Donald E. Wilson, Director of C.W. Post School Library Media Program, Wins 2007 LDA Award

Veteran librarian & educator honored for activism & advocacy

Brookville, N.Y. – Donald E. Wilson, director of the School Library Media Program at the C.W. Post Campus of Long Island University, is the 2007 winner of the LDA Award, Long Island’s premier recognition of library advocacy.

A selection committee appointed by the Nassau County Library Association and the Suffolk County Library Association noted Wilson’s service to the library community as a school librarian, professor of library science and program director at the Palmer School of Library and Information Science at C.W. Post.

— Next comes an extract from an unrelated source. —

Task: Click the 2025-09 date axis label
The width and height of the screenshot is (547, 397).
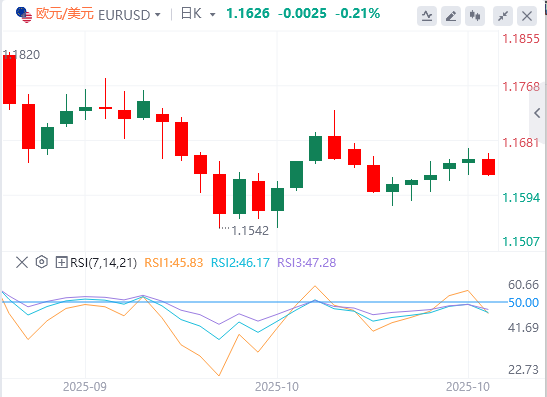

“The committee took special cognizance of the work that this quiet, unassuming leader has done to improve the stature and activities of a number of local, statewide and national library organizations,” said Arthur Friedman, chairman of the Directory Committee of the Nassau County Library Association. “For more than 40 years, Don Wilson has been an effective librarian, educator extraordinaire, and mentor to colleagues throughout the profession.  Fortunately, he shows no signs of slowing down or giving up the tasks that he loves so well.”

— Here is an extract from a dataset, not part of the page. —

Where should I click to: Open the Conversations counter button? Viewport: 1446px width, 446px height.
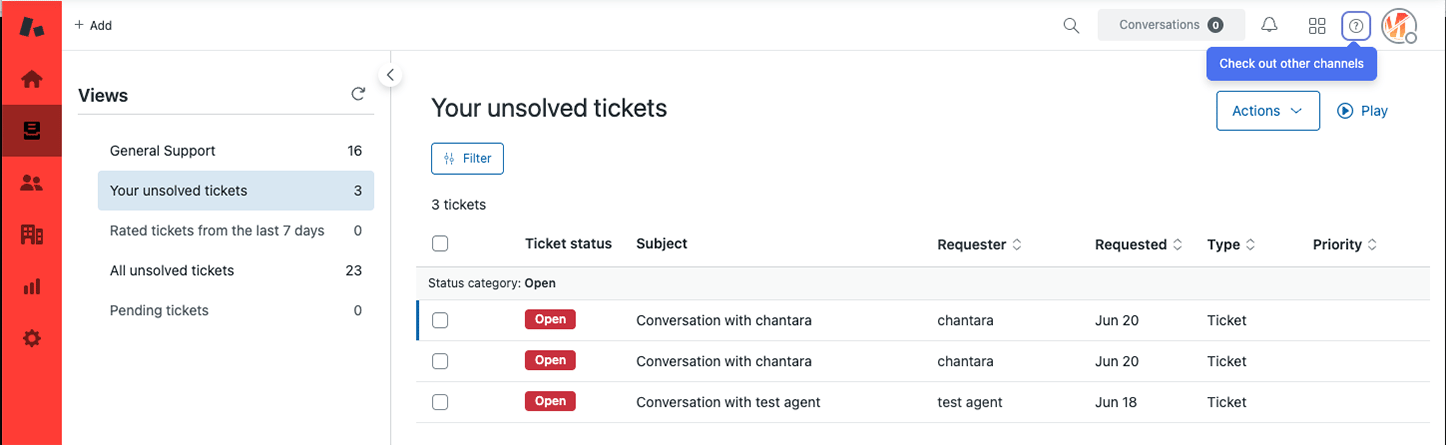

The LDA Award was created in 1978 by Andrew Ippolito, founder of LDA Publishers Inc., to call attention to the importance of libraries and library people on Long Island. Annually an individual is selected who has enriched the field of librarianship.  Librarians, trustees, support staff, friends of the library, vendors and publishers are all eligible.

Wilson joined the faculty of the Palmer School as an adjunct in 1988. He has been a full time school media specialist in the Island Trees School District in Levittown, N.Y. since 1967, where he was at the center of a 1982 censorship controversy in which the U.S. Supreme Court limited the power of school boards to remove books they considered offensive from school libraries. Wilson has been a part-time public librarian at numerous libraries in Nassau and Suffolk counties.

His interests are bibliotherapy for children, the literature of the Holocaust and tolerance and Native American literature for children and young adults, especially Long Island Native American themes, legends, people and history. He is also a member of the Society for Children's Book Writers and Illustrators.